In the pipelined fashion, both input data Din and control value Cin will be
fed at each clock cycle. After several (6) clock cycles the result will be
in the output register and output as Dout.

It is like an assembly line, from the start to the end, there are several
stages working simultaneously, and at the end, you get the product/result.

Algorithm
The goal is to take the input values and pass them through the start registers
and then through a combinational circuit that reorders the input bits by
rotating them all by the specified five bit input control word. A purely
combinational barrel shifter can be implemented by using five stages of Mux's.
But with pipelined strategy, we need registers to record the output of each
stage and the control value for the next stage.  The first stage takes the
input and either barrel shifts it right by 16 places or passes the value
through unchanged. The selected value is passed to the register of the next
stage which then shifts by 8, 4, 2, or 1. Thus, the total shift is sum of
16 * Control(4) + 8 * Control(3) + 4 * Control(2) + 2 * Control(1) + 1* Control(0).

RTL Implementation
The RTL block diagram below has 12 blocks. There are seven  register blocks.
They are used to store and buffer the input, the results from each stage of
the pipeline and the final result. This allows us to clock the values in and
determine the maximum clock period for a pipelined barrel shift. Register,
Reg_Din, can be reset, or loaded, and stores the 32 bit input value, Din.
Register, Reg_Cin, can be reset, or loaded, and stores the 5 bit input value, Cin.
Registers Reg_Shft16, Reg_Shft8, Reg_Shft4, and Reg_Shft2 are used to store the
results after each stage (shifting indicated by the shift value).
Register, Reg_Dout, can be reset and stores the 32 bit output value, Dout.
Dout is the final barrel shifted value.
All the 12 registers can be reset simultaneously.

There are five combinational blocks, these are Combo_Shft16, Combo_Shft8,
Combo_Shft4, Combo_Shft2, and Combo_Shft1. Each has a one bit input value
that controls if the block passes directly through the input 32 value, or
performs a shift. The Combo_Shft16 does a 16 bit shift, Combo_Shft8 does an 8 bit,
Combo_Shft4 does 4 bit shift, Combo_Shft2 does 2 bit shift,  and Combo_Shft1 does
a one bit shift.  The stages are arranged in order with Combo_Shft16 having
as input the 32-bit buffered input signal, Buf_Din.
The output of this stage is a 32-bit value, Dout_Shft16.
The output from the Combo_Shft16 block is stored in the register Reg_Shft16
and at the next clock, the output of the register Reg_Shft16 becomes the input
for the next block, Combo_Shft8.
The output from Combo_Shft8 feeds into the next block Combo_Shft4 with
the register Reg_Shft8 in between, and so on till you reach the last stage
whose output, Dout_Shft1, is buffered by the register block, Reg_Dout.
The output from the register block is the final 32-bit barrel shifted value, Dout.

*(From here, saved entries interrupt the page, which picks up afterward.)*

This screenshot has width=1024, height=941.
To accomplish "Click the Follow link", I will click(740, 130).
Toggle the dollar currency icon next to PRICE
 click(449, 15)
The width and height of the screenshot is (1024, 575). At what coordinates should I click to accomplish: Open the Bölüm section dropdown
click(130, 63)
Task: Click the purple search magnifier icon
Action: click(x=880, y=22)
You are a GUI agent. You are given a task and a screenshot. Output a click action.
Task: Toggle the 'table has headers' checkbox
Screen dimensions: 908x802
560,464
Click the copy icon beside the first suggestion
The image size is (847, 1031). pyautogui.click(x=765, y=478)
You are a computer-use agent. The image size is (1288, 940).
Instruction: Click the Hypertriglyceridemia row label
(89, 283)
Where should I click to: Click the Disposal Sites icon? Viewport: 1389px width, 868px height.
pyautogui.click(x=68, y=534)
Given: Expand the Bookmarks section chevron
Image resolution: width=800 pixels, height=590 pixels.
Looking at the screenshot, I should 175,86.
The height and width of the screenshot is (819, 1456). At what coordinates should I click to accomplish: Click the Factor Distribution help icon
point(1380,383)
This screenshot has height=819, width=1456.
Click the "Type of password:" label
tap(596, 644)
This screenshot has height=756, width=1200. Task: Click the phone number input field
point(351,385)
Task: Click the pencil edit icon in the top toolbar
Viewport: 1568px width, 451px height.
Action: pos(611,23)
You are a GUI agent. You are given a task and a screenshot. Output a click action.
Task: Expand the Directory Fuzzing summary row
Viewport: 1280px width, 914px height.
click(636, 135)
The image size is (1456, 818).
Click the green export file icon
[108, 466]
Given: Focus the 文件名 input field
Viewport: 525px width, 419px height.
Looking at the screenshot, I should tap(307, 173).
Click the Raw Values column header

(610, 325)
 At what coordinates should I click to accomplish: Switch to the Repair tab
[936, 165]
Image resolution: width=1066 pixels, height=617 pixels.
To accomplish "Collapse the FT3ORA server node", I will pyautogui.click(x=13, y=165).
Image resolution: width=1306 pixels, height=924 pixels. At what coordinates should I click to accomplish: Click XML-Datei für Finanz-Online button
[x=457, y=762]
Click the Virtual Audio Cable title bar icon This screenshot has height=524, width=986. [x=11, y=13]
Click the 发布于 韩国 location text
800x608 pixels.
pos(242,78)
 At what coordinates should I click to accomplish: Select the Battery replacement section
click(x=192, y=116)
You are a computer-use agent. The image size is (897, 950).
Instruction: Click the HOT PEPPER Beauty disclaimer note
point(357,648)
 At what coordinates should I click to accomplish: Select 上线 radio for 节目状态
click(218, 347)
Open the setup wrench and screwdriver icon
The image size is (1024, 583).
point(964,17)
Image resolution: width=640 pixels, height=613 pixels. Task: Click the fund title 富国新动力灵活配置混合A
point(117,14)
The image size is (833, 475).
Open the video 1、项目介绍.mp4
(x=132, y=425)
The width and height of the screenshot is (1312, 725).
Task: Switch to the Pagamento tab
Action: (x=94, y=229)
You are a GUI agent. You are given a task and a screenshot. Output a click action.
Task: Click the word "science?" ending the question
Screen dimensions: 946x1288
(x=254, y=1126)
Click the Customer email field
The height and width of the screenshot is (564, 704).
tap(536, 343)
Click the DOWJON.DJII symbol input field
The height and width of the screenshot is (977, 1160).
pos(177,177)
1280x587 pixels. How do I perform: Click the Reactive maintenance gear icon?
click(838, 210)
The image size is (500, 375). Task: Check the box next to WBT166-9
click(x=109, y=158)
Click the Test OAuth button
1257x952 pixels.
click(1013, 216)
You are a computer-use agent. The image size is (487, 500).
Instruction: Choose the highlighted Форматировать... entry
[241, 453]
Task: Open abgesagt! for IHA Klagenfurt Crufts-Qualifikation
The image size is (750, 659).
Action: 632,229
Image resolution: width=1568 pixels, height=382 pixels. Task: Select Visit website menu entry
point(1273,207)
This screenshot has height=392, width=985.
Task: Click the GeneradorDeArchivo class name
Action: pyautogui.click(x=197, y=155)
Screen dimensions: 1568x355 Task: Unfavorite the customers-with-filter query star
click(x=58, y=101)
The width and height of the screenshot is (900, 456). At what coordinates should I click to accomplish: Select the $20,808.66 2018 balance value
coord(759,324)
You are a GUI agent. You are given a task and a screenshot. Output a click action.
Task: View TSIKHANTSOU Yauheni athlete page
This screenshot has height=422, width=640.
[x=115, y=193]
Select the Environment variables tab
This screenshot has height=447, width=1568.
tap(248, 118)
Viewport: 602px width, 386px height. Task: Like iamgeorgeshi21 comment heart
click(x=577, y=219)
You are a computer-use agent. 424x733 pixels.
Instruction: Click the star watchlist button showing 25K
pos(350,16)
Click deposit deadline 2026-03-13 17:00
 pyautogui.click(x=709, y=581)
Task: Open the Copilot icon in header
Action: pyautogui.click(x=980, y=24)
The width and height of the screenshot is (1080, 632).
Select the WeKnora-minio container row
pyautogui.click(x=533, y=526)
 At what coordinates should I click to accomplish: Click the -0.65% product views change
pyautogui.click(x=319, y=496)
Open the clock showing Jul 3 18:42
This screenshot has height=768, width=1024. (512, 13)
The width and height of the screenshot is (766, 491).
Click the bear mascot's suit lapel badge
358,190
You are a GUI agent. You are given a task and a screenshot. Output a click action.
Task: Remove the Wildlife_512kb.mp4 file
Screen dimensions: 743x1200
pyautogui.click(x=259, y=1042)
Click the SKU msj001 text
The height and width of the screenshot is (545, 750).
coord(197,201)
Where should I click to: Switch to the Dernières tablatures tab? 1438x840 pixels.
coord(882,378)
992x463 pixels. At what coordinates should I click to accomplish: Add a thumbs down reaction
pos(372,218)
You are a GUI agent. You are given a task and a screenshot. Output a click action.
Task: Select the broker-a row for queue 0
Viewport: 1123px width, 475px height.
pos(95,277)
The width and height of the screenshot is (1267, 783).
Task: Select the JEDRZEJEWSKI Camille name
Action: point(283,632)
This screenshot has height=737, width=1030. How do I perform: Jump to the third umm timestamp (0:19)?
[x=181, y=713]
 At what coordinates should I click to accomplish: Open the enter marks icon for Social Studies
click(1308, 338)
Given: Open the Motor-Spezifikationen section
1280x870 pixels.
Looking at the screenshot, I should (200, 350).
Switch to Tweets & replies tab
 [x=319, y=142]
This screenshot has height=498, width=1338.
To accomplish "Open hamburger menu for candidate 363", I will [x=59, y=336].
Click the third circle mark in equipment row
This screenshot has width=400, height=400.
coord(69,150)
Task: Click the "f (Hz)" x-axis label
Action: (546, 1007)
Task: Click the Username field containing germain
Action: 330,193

The control value for each stage is the buffered value of the input, Buf_Cntrl[4:0] initially.
The first bit, Buf_Cntrl(4), is an input to the Combo_Shft16 stage, if the value
is one then this stage rotates its input value by 16 bits, otherwise, just pass through.
The 4 lower bits of Buf_Cntrl is passed to the register Reg_Shft16 in the Buf_Cntrl[3:0].
The buffered control value now is in the Buf_Cntrl3[3:0].  The most significant bit
Buf_Cntrl3(3) is sent to the Combo_Shft8 stage/block as a select signal for the 2-1 MUX.
If it is one then this stage rotates its input value by 8 bits, otherwise, just pass through.
The 3 lower bits of Buf_Cntrl3 is passed to the register Reg_Shft8 in the Buf_Cntrl3[2:0].
The buffered control value now is in the Buf_Cntrl2[2:0].  The most significant bit
Buf_Cntrl2(2) is sent to the Combo_Shft4 stage/block as a select signal for the 2-1 MUX.
If it is one then this stage rotates its input value by 4 bits, otherwise, just pass through.
The 2 lower bits of Buf_Cntrl2 is passed to the register Reg_Shft4 in the Buf_Cntrl2[1:0].
The buffered control value now is in the Buf_Cntrl1[1:0].  The most significant bit
Buf_Cntrl1(1) is sent to the Combo_Shft2 stage/block as a select signal for the 2-1 MUX.
If it is one then this stage rotates its input value by 2 bits, otherwise, just pass through.
The 1 lower bits of Buf_Cntrl1 is passed to the register Reg_Shft2 in the Buf_Cntrl1(0).
The buffered control value now is in the Buf_Cntrl0.  This value  is sent to the
Combo_Shft1 stage/block as a select signal for the 2-1 MUX.
If it is one then this stage rotates its input value by 1 bit, otherwise, just pass through.
The output of Combo_Shft1, Dout_Shft1 is stored in the last register Reg_Dout,
the output of this register Dout[31:0] is the final result which is 6 clock away
from the input Din[31:0].  If more Din values are feed in at the following
consecutive clock, then, from the Dout, you will get the corresponding results
consecutively at each clock.
This is the style and process of a pipelined design.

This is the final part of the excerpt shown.